If we have two matrices $M,N$ that relate two non-zero vectors $u,v$ according to $$\begin{align} u &= Mv \\ u &= Nv \end{align}$$ what can be concluded about $M$ and $N$?
According to this question:
If two matrices both multiplied by the same vector are equal are the matrices equal?
we unfortunately cannot conclude they are equal.
Can we conclude that their determinants are the same?
I do not think so, because maybe $\det(M)\ne 0,\det(N)=0$ with $v$ not in the null space of $N$.
But maybe we can say this weaker statement? The matrices are equal or at least one of the matrices has a determinant of zero.
Also, because $(M-N)v = 0$, it looks like we can at least conclude $v$ is in the null space of $(M-N)$.
Looking at the norm of $u$, we have: $$u^T u = v^T M^T M v = v^T N^T N v = v^T M^T N v = v^T N^T M v.$$ Can we somehow use this to conclude something stronger about $M^T M, N^T N, M^T N, N^T M$ ?
It feels really surprising to me that we can conclude so little about $M$, $N$, from what appears to be a strong relationship. So I'm hoping there is something useful for linear equation solving that I'm missing.

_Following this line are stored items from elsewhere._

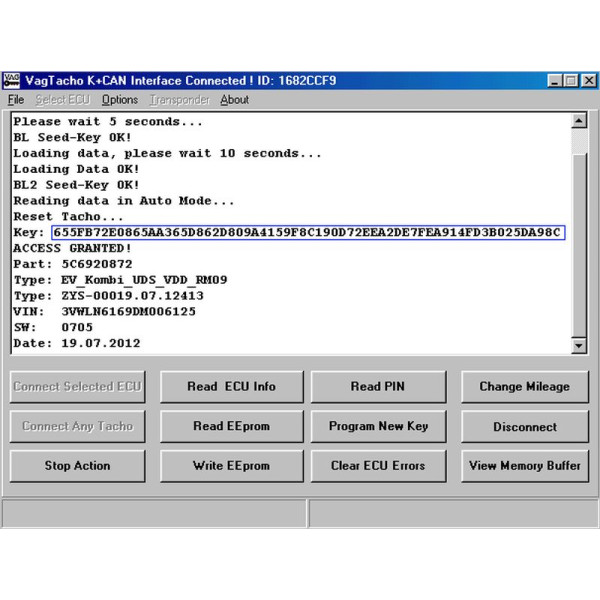This screenshot has height=600, width=600.
Task: Click the Write EEprom button
Action: [x=231, y=466]
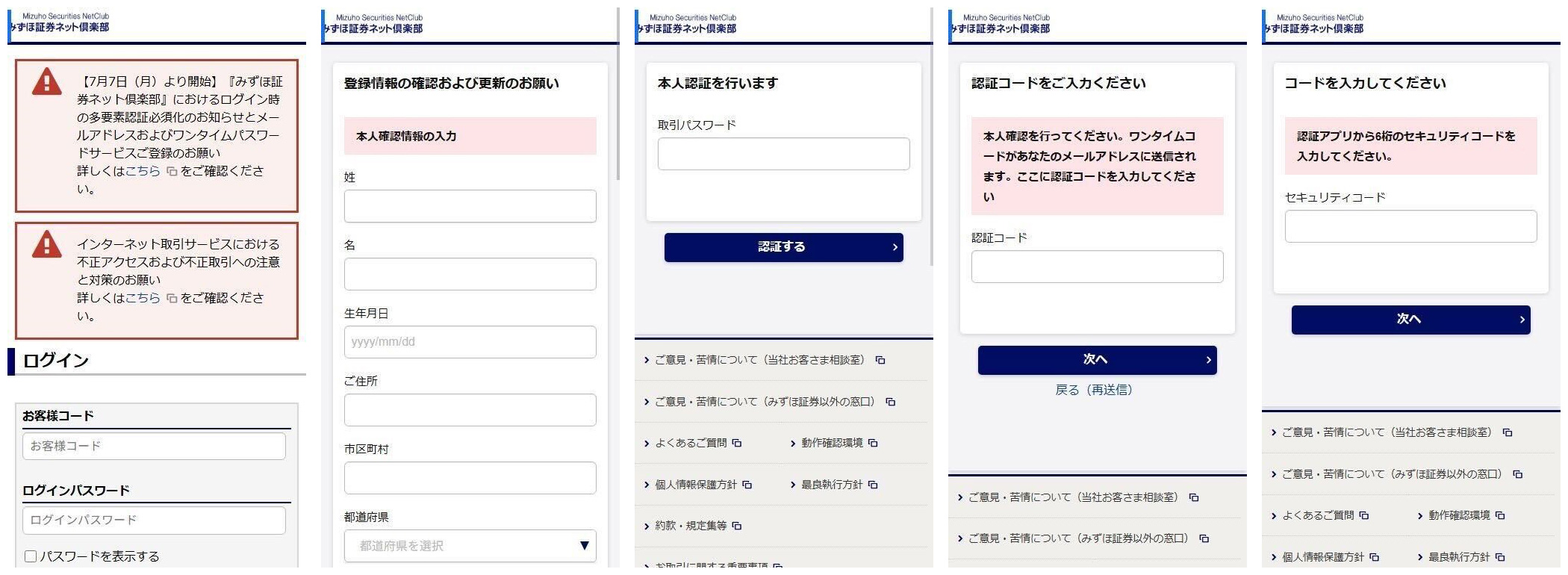
Task: Click the external-link icon beside 個人情報保護方針 under 認証する
Action: 747,485
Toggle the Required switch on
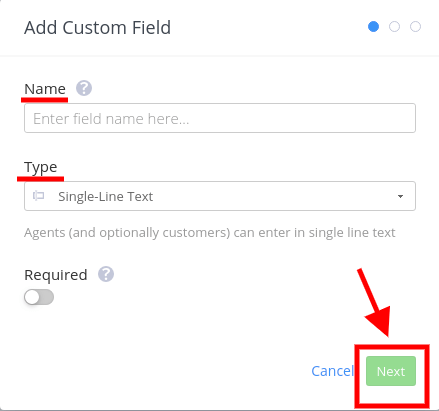The height and width of the screenshot is (411, 439). coord(39,297)
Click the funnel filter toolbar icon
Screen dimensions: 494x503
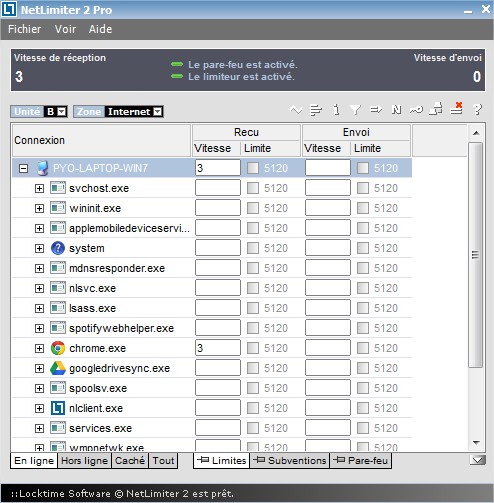tap(356, 110)
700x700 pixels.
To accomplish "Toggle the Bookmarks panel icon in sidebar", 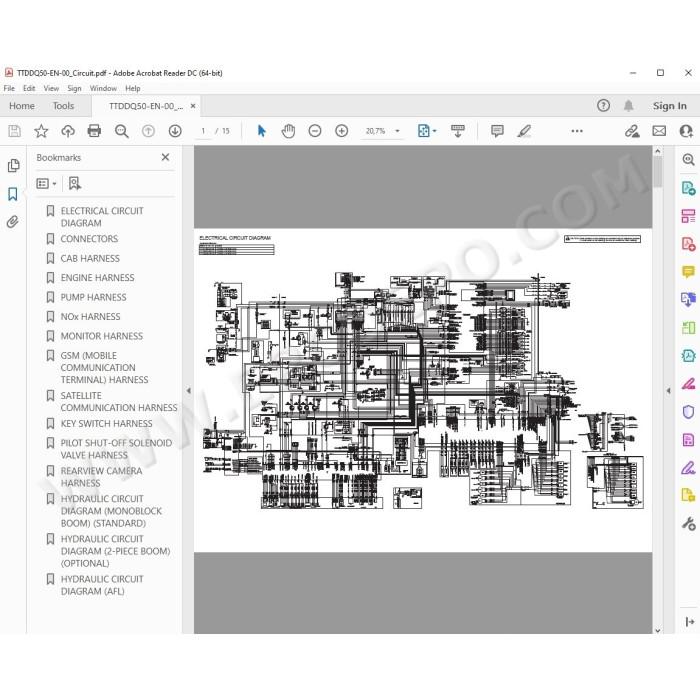I will coord(13,194).
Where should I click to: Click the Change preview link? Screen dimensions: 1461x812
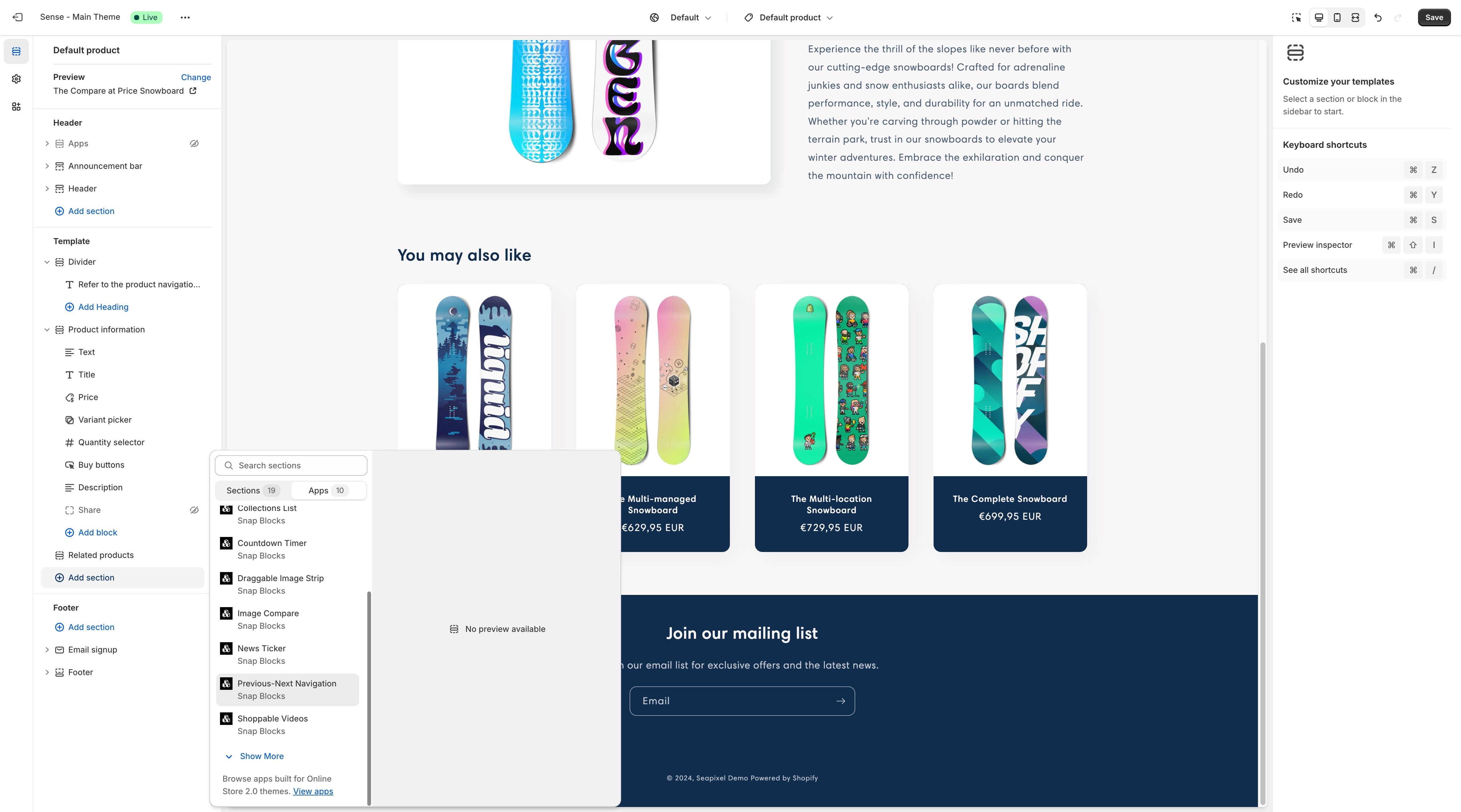196,77
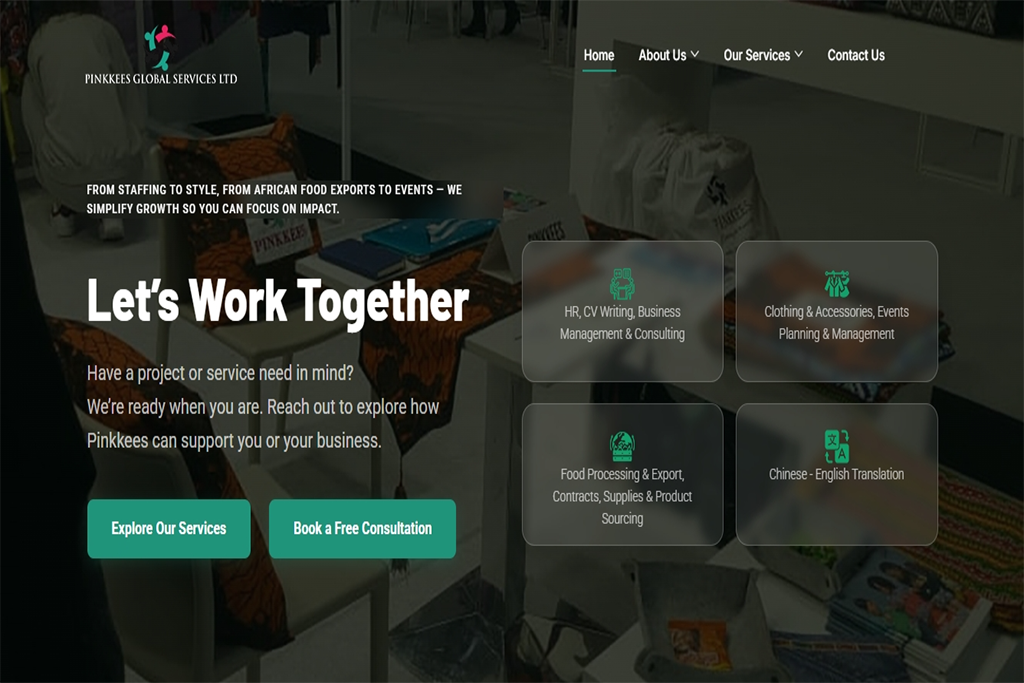Select the Chinese - English Translation card
The image size is (1024, 683).
[x=837, y=474]
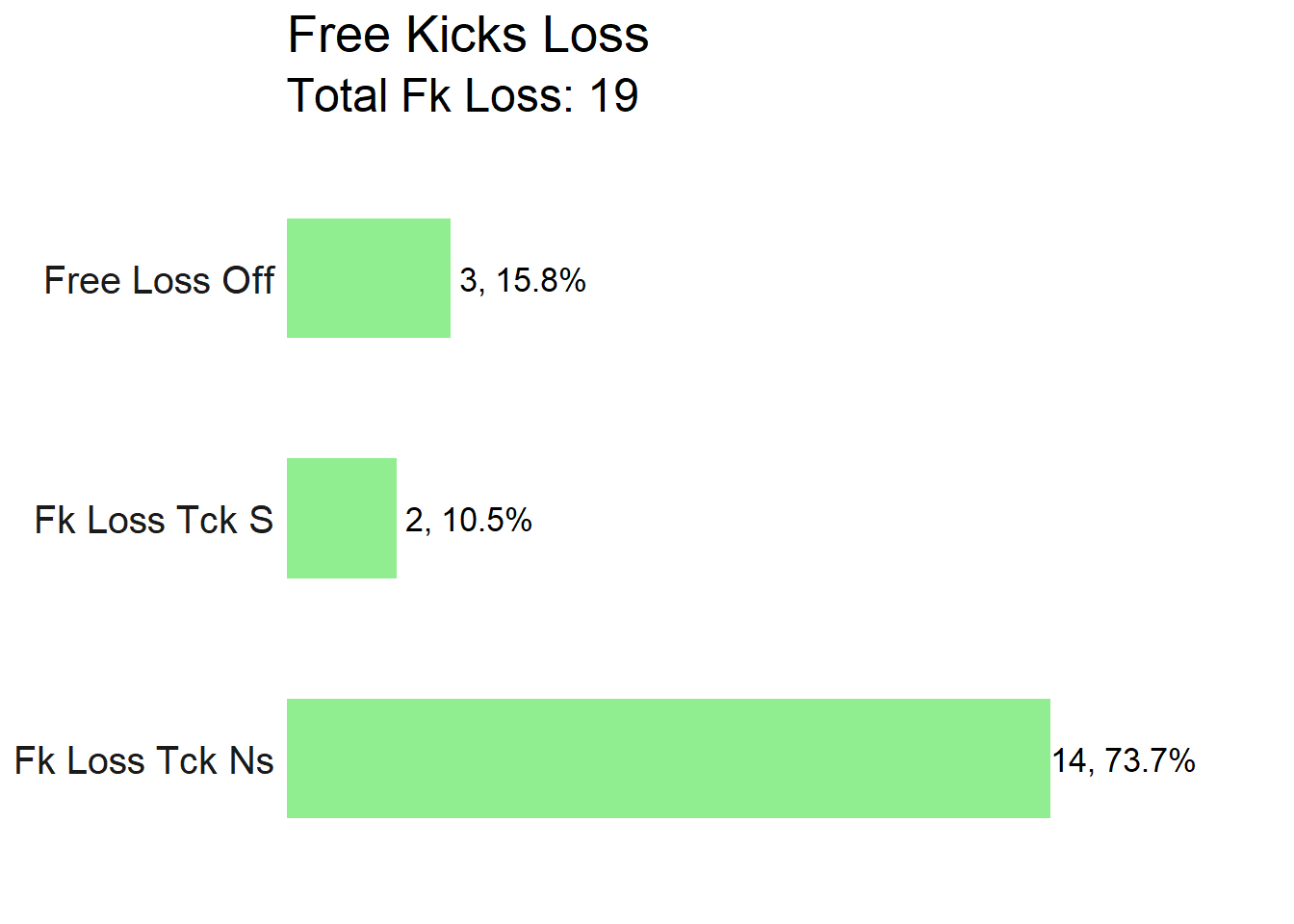Click the '14, 73.7%' data label

pos(1124,761)
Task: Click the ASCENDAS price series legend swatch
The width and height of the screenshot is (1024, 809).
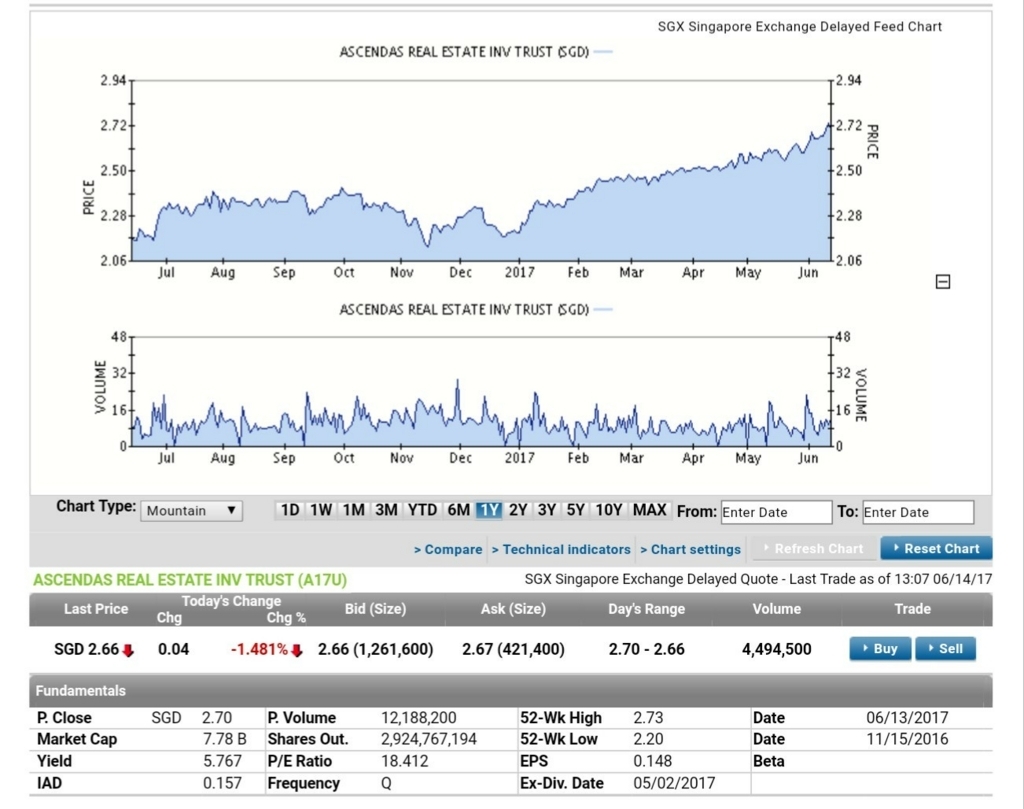Action: coord(603,52)
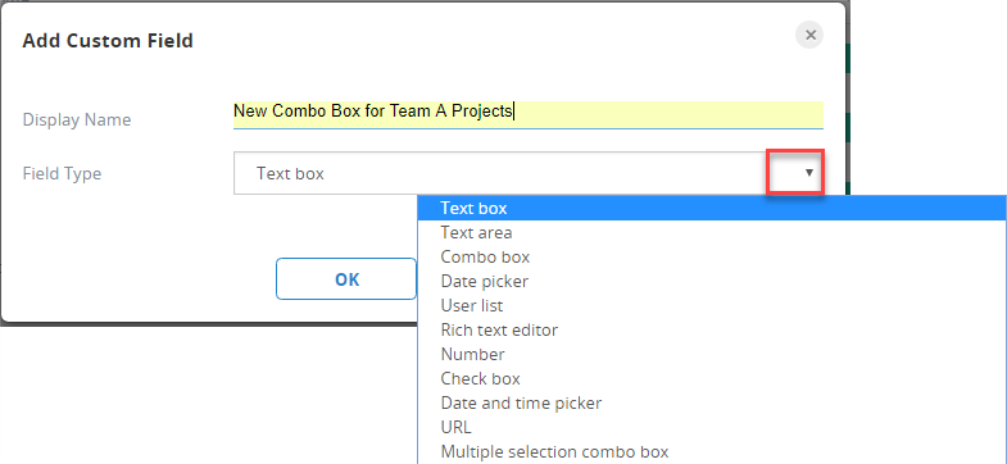Click the Field Type box showing Text box

(500, 173)
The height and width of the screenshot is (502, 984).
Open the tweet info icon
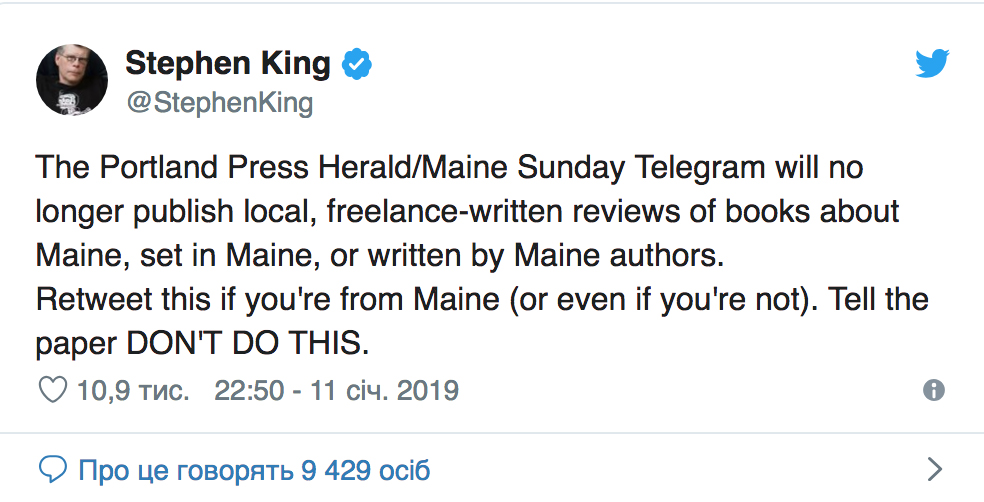pyautogui.click(x=934, y=390)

A simple counterexample: $$M = \begin{bmatrix}0&1\\1&0\end{bmatrix}, N=\begin{bmatrix}0&-1\\1&0\end{bmatrix} \\ M\begin{bmatrix}1\\0\end{bmatrix} = N\begin{bmatrix}1\\0\end{bmatrix} = \begin{bmatrix}0\\1\end{bmatrix}.$$ You only have one pair of vectors providing a constraint, which doesn’t make for a particularly “strong” relationship, even in a two-dimensional space. In the above example, for instance, the second columns of both $M$ and $N$ can be anything, and you will still have $Mu=Nu=v$. With larger matrices, you will have even more degrees of freedom. The same goes for the various inner products that you’re examining: equality for only one specific pair of vectors doesn’t provide as much information as one might think.